Asked which firms hired N&M, Mason could only say, “There’s a lot.”
Mason also testified that for screenings administered by his for-profit company, it was not unusual for 90% of individuals screened to be diagnosed with silicosis, regardless of their work history.
“It’s a screening process,” observed Dr. Laura Welch, Medical Director of the non-profit Center to Protect Workers Rights. “But I wouldn’t put the word medical in there.”
Dr. George Martindale of Mobile, Alabama, testified that he did sign some 3,736 forms saying that “the diagnosis of silicosis is established within a reasonable degree of medical certainty,” but that he didn’t think he was diagnosing the disease, just affirming a prior diagnosis. He conceded that in retrospect he would have changed that language authored by the Campbell Cherry law firm.
Lawmakers condemned the abuses outlined in the Jack opinion.
“This is particularly troubling because it undermines our judicial system,” Whitfield said. “But it also clearly shows the lack of attention or concern about the actual health or treatment of patients. Dollars were the priority. Patients’ health and wellbeing were afterthoughts.”
“That’s not medicine, that’s greed,” said U.S. Rep. Charlie Bass, R-N.H.
“This might be a story of medical heroes who identify and then treat and care for people with a deadly disease,” said U.S. Rep. Joe Barton, R-Texas, chairman of the full Energy and Commerce Committee. “More likely, this is a story of medical mercenaries who allege cases of disease for the purpose of legal action and great financial gain. Particularly troubling is the prospect that thousands of people were handed bogus diagnoses of this horrible disease and, in many instances, by medically unqualified lawyers, paralegals or screening company employees.”
-=-=-=-=-
# TASK SET
- a) Please decide whether each statement agrees with the silicosis excerpt, answering yes or no and quoting the words that settle it: (i) Dr. George Martindale signed some 3,736 forms. (ii) Dr. Laura Welch directs a for-profit organization. (iii) Charlie Bass represents Texas.
- b) Answer these questions from the silicosis excerpt:
(i) Who chairs the full Energy and Commerce Committee?
(ii) Which law firm wrote the language on the forms Martindale signed?
(iii) What share of people screened by Mason's company did he say it was not unusual to see diagnosed with silicosis?
The data that follows comes from another source.
-=-=-=-=-
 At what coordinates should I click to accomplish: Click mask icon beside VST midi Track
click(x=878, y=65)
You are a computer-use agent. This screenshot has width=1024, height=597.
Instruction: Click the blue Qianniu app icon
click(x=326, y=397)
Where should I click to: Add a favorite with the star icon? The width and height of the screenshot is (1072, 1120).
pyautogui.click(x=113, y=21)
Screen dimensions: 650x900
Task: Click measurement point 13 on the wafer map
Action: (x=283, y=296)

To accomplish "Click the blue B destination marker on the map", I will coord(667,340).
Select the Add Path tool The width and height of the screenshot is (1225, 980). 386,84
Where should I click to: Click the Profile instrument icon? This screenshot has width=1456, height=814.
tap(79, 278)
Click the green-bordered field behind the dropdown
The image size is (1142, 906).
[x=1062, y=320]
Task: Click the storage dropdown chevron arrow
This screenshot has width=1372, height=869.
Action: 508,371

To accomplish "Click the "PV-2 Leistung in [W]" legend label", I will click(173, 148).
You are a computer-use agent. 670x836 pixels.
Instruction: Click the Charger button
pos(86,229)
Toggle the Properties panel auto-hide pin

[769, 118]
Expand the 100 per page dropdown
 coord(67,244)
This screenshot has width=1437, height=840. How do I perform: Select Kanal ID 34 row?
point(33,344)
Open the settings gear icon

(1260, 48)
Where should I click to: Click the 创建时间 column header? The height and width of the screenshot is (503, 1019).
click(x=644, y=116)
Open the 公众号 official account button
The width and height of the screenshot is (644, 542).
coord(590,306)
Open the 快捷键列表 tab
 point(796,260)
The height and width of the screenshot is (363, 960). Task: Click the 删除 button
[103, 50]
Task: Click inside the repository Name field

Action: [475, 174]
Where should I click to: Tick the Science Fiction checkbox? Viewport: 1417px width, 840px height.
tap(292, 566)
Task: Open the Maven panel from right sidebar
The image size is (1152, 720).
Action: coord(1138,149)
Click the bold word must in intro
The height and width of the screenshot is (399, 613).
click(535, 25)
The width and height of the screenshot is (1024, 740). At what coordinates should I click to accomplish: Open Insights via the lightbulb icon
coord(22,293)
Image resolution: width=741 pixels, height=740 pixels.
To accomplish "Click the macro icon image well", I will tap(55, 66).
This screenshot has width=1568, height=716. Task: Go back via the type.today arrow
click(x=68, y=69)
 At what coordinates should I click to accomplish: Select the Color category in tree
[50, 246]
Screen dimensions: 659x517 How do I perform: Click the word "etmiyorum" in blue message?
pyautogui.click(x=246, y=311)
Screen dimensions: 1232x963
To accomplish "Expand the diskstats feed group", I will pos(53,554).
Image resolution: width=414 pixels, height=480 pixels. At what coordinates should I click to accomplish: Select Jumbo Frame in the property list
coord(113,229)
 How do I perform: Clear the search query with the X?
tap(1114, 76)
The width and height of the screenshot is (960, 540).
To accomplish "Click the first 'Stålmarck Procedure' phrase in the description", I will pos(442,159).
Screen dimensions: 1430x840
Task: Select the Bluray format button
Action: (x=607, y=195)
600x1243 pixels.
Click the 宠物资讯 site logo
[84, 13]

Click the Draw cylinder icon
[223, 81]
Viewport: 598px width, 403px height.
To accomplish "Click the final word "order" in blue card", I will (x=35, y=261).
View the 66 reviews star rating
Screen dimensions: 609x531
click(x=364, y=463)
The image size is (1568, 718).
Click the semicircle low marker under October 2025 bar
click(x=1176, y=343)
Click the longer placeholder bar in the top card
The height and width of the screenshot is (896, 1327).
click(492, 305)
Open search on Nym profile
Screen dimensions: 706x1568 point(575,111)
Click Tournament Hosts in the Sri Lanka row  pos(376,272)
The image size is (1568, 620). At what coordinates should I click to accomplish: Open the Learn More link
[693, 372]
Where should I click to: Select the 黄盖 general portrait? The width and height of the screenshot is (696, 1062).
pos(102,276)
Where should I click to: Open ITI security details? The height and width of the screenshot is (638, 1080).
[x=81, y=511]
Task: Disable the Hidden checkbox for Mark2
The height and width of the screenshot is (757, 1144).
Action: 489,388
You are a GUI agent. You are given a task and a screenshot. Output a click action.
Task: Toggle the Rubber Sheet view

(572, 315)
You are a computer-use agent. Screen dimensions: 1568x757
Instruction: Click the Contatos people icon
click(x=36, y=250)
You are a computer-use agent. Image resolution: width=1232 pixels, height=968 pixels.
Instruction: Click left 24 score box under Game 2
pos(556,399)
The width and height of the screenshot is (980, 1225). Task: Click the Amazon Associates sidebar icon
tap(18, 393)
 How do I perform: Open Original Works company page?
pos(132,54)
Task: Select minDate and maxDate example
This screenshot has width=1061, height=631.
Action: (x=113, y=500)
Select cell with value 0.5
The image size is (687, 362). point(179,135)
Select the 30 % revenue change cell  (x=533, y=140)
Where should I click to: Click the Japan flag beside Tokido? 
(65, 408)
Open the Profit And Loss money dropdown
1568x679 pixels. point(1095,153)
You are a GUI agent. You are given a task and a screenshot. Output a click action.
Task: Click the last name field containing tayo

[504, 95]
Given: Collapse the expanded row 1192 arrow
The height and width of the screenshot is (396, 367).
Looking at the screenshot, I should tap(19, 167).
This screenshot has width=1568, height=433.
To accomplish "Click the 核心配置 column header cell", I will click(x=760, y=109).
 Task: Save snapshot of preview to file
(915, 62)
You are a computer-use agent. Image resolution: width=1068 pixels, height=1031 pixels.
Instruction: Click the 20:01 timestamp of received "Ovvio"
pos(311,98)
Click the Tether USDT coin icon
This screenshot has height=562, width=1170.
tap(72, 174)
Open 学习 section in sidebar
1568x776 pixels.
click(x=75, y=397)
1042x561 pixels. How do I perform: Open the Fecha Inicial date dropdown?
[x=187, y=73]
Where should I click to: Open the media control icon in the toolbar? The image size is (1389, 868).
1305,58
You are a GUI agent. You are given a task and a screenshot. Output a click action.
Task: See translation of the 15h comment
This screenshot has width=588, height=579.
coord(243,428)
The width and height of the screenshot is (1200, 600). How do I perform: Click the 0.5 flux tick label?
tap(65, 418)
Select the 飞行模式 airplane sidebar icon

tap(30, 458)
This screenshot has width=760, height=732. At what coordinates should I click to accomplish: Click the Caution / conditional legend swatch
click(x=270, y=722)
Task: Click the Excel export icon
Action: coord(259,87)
-=-=-=-=-
# RESPONSES
- a)
(i) Yes: "he did sign some 3,736 forms"
(ii) No: "Medical Director of the non-profit Center to Protect Workers Rights"
(iii) No: "U.S. Rep. Charlie Bass, R-N.H."

- b)
(i) U.S. Rep. Joe Barton, R-Texas
(ii) The Campbell Cherry law firm
(iii) 90%